● **WHAT YOU HAVE TO DO**: Word for word, transcribe the lines from the one containing "Task: Select the" through the end of the entries, both included, and nothing else.

(Records contained in a dataset)
○ ○ ○ ○
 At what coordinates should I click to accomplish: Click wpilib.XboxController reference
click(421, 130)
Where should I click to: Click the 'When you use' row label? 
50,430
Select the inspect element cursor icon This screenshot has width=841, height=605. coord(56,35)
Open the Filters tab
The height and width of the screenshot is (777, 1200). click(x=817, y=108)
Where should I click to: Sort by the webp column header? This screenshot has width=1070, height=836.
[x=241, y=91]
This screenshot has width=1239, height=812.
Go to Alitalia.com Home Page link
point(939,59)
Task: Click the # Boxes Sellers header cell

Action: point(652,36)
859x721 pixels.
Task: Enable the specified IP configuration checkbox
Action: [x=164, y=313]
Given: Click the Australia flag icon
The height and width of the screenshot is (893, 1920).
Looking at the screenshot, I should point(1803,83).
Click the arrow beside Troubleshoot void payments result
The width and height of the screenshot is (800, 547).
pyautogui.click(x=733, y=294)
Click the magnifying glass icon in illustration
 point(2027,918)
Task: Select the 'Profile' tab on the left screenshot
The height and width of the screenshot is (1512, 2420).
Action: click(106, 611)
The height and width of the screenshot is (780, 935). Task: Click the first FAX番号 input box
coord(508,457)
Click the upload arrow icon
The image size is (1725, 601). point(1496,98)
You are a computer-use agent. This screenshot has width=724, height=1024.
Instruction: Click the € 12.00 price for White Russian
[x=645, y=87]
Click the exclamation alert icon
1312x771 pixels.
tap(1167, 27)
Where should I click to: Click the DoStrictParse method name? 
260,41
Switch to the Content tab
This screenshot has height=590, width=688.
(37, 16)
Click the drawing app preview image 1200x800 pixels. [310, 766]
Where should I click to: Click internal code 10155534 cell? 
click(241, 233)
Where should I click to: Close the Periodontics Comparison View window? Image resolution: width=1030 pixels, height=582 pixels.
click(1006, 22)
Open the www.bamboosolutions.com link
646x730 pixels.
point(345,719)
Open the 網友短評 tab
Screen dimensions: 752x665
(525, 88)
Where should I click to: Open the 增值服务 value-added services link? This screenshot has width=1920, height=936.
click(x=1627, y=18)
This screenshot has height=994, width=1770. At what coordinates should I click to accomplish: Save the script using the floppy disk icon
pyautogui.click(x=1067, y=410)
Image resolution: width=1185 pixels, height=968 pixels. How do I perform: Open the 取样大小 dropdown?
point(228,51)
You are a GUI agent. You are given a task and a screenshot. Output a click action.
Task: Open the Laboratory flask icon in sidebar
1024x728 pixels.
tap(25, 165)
○ ○ ○ ○
● **ANSWER TO THE EXERCISE**:
Task: Select the 'Profile' tab on the left screenshot
The height and width of the screenshot is (1512, 2420).
Action: click(106, 611)
The height and width of the screenshot is (780, 935). Task: Click the first FAX番号 input box
coord(508,457)
Click the upload arrow icon
The image size is (1725, 601). point(1496,98)
You are a computer-use agent. This screenshot has width=724, height=1024.
Instruction: Click the € 12.00 price for White Russian
[x=645, y=87]
Click the exclamation alert icon
1312x771 pixels.
tap(1167, 27)
Where should I click to: Click the DoStrictParse method name? 
260,41
Switch to the Content tab
This screenshot has height=590, width=688.
(37, 16)
Click the drawing app preview image 1200x800 pixels. [310, 766]
Where should I click to: Click internal code 10155534 cell? 
click(241, 233)
Where should I click to: Close the Periodontics Comparison View window? Image resolution: width=1030 pixels, height=582 pixels.
click(1006, 22)
Open the www.bamboosolutions.com link
646x730 pixels.
point(345,719)
Open the 網友短評 tab
Screen dimensions: 752x665
(525, 88)
Where should I click to: Open the 增值服务 value-added services link? This screenshot has width=1920, height=936.
click(x=1627, y=18)
This screenshot has height=994, width=1770. At what coordinates should I click to accomplish: Save the script using the floppy disk icon
pyautogui.click(x=1067, y=410)
Image resolution: width=1185 pixels, height=968 pixels. How do I perform: Open the 取样大小 dropdown?
point(228,51)
You are a GUI agent. You are given a task and a screenshot. Output a click action.
Task: Open the Laboratory flask icon in sidebar
1024x728 pixels.
tap(25, 165)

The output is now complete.